Sturtevant hopes that the Fed will take into account these trends when it takes its “data driven” approach to deciding on interest rate policy at their meeting of the FOMC later this month.
“The recent rent and house price declines are only just starting to show up in the CPI and will likely drag down headline CPI through 2024,” added Potapov.
Lawrence Yun, the chief economist at the National Association of Realtors, said the monthly rent inflation gain was the slowest in two years at 0.29%, or a 3.5% annualized rate.
“Private sector apartment rent data is implying even slower gains,” he siad. “That means that a heavyweight component of overall inflation will be much calmer in upcoming months. Inflation will be one main determining factor in upcoming monetary policy decisions.
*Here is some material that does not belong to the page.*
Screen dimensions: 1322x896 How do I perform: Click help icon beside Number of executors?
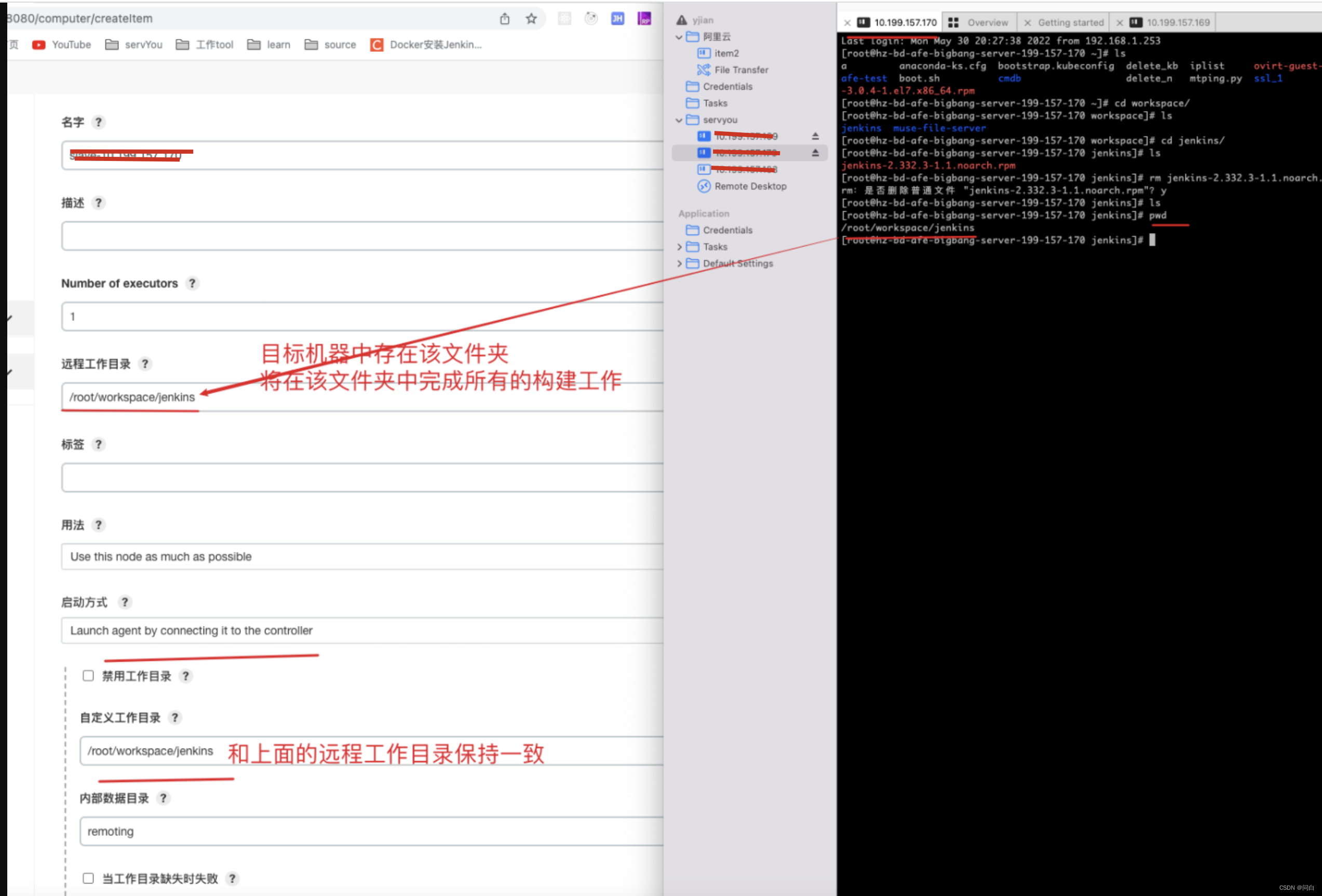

Overdoing the rate hikes, considering that inflation is likely to calm, will unnecessarily damage the economy.”
Traditionally, shrinking rents tend to be a good sign that inflation will ultimately continue to move lower. However, falling rents might also boost rental demand, as some prospective homebuyers are priced out of homeownership by 7%+ mortgage.
“The key is for sustained delivery of new housing supply in places where demand is the strongest,” concluded Sturtevant.